# The problem:
Print all of the entries below line for line, without any changes, and leave out the pictures.

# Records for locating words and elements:
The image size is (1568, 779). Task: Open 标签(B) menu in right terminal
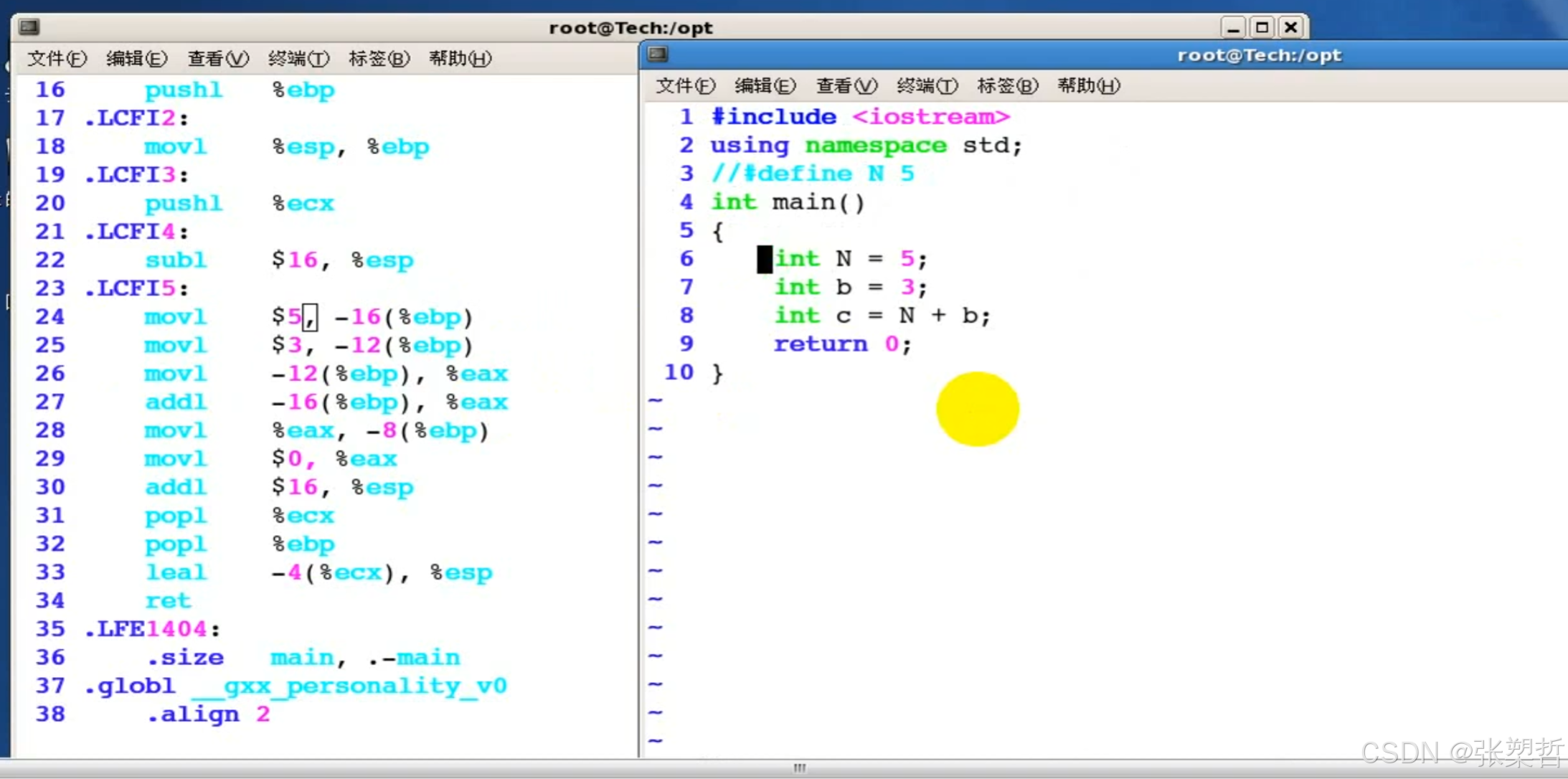click(1007, 86)
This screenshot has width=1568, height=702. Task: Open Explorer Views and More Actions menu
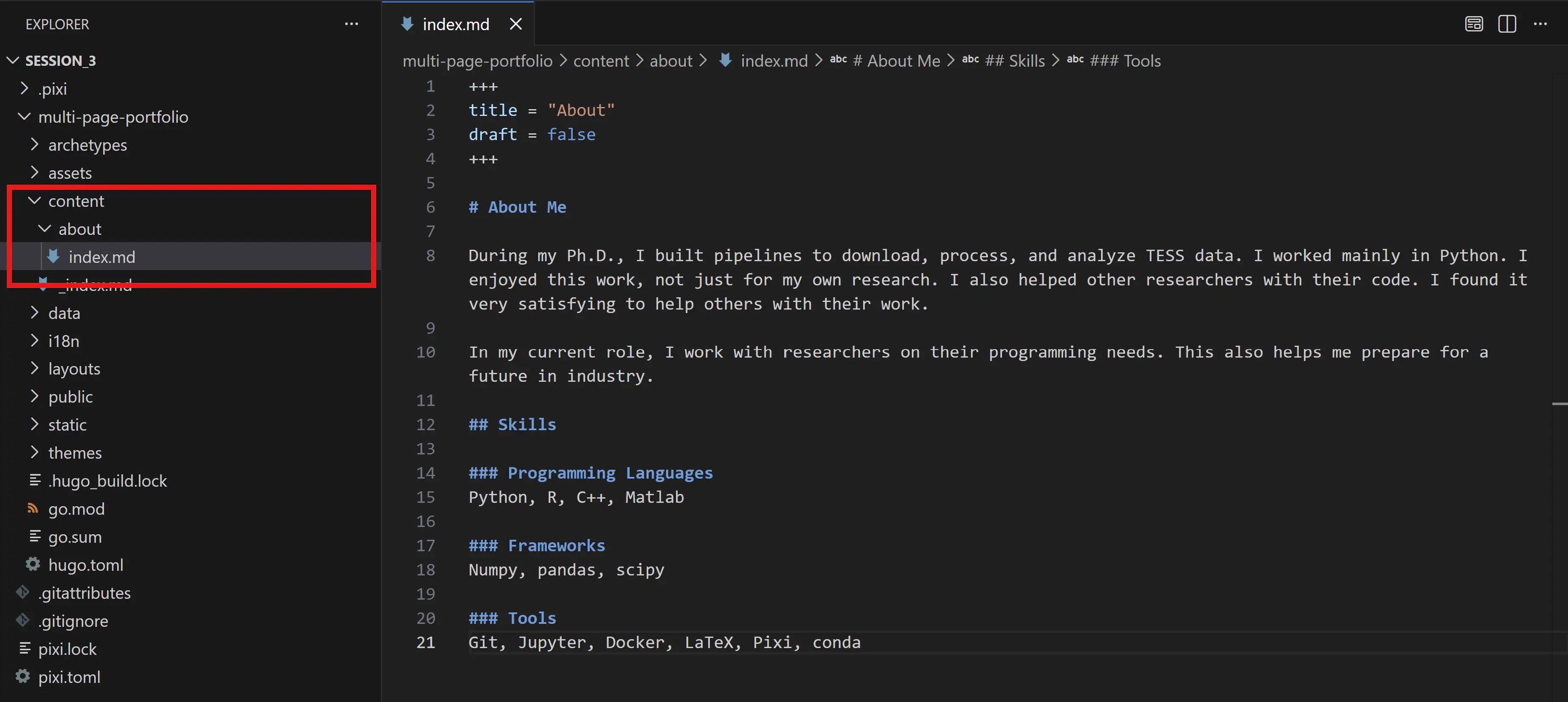coord(351,24)
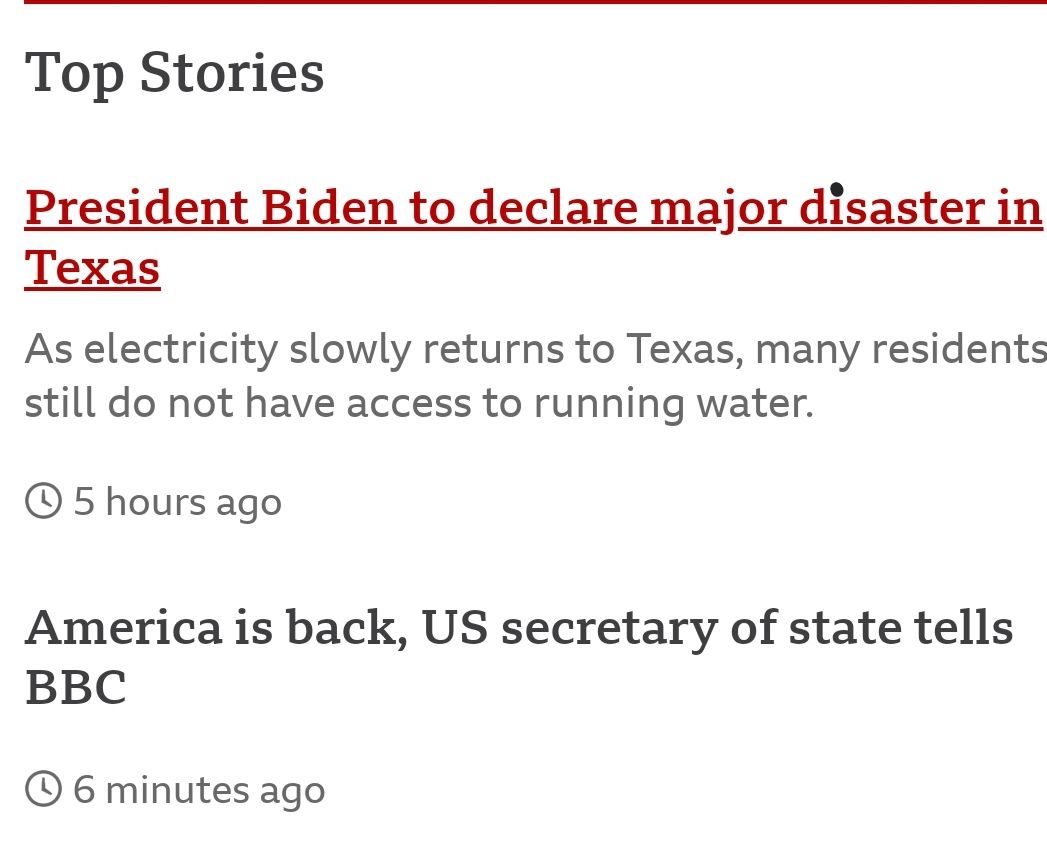This screenshot has width=1047, height=863.
Task: Click the clock icon beside "6 minutes ago"
Action: (43, 789)
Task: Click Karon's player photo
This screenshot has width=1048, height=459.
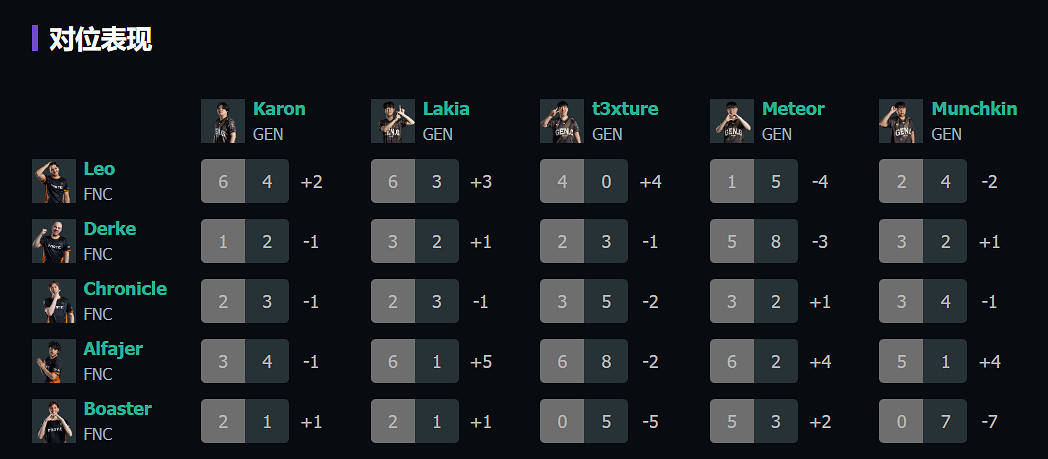Action: tap(222, 121)
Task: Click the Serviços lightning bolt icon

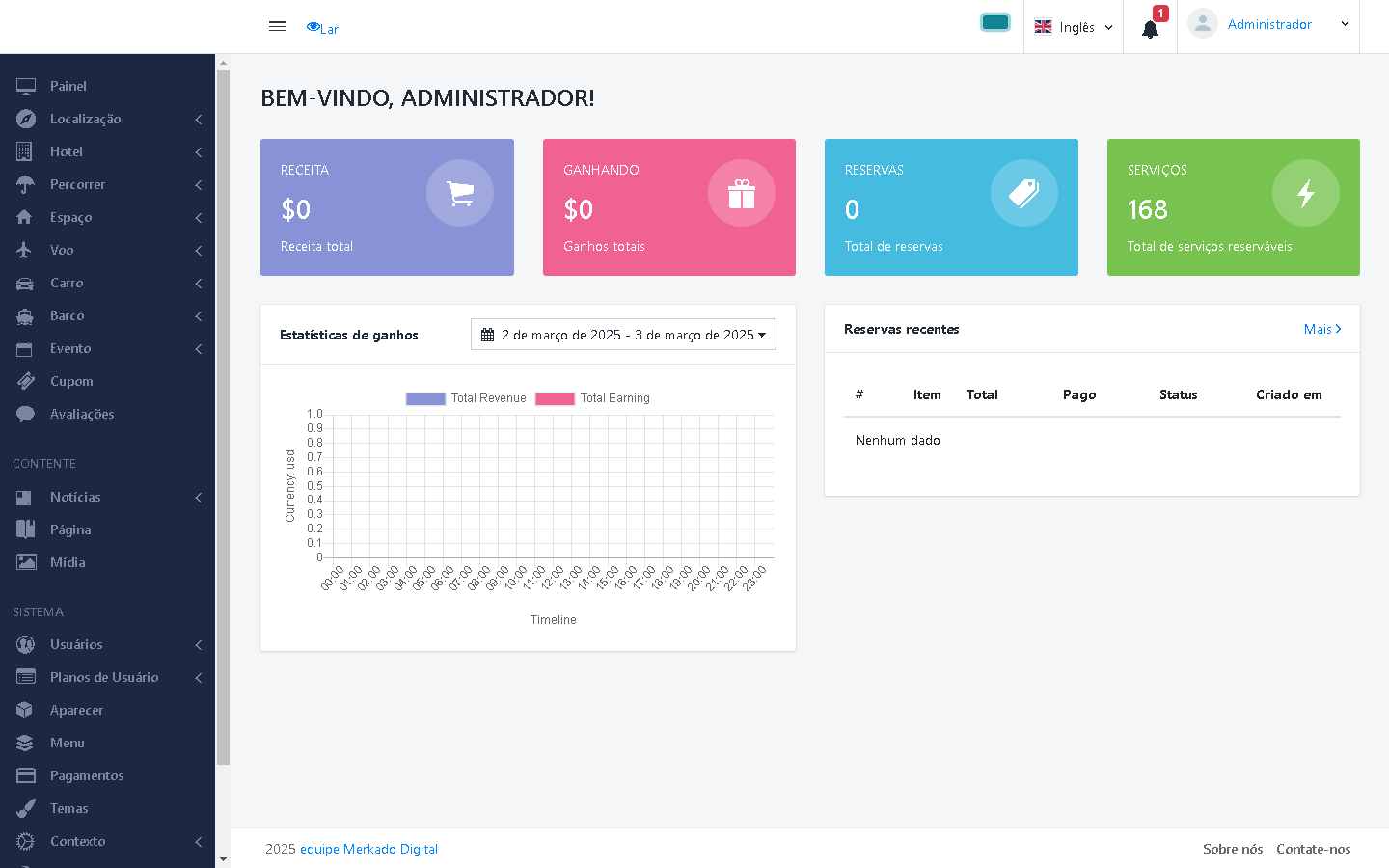Action: click(x=1306, y=193)
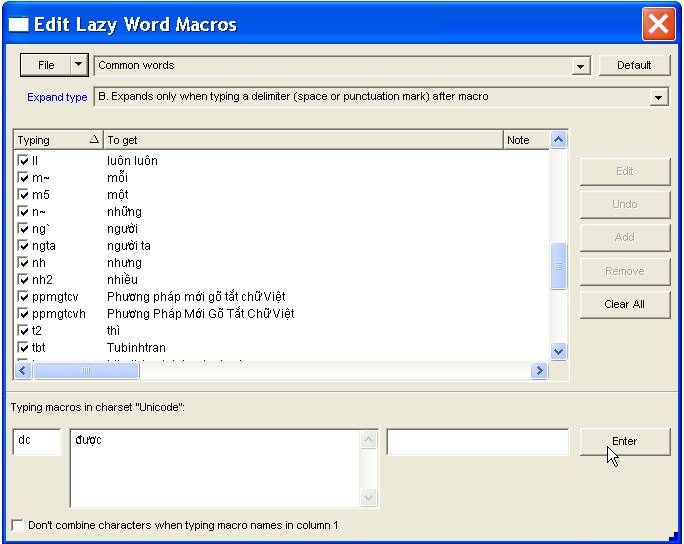This screenshot has height=544, width=684.
Task: Toggle the ppmgtcv macro checkbox
Action: coord(24,297)
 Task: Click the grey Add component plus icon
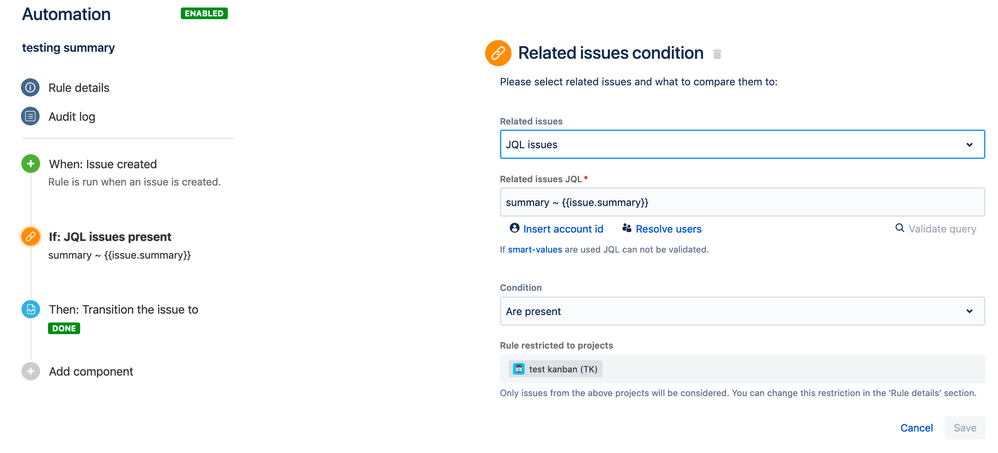[31, 371]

# Output of the task:
The image size is (1568, 779). Task: Open 标签(B) menu in right terminal
click(1007, 86)
This screenshot has width=1568, height=702. Task: Open Explorer Views and More Actions menu
coord(351,24)
This screenshot has width=1047, height=863.
Task: Click the clock icon beside "6 minutes ago"
Action: (43, 789)
Task: Click Karon's player photo
This screenshot has width=1048, height=459.
Action: tap(222, 121)
Task: Click the Serviços lightning bolt icon

Action: click(x=1306, y=193)
This screenshot has height=544, width=684.
Task: Toggle the ppmgtcv macro checkbox
Action: coord(24,297)
 Task: Click the grey Add component plus icon
[31, 371]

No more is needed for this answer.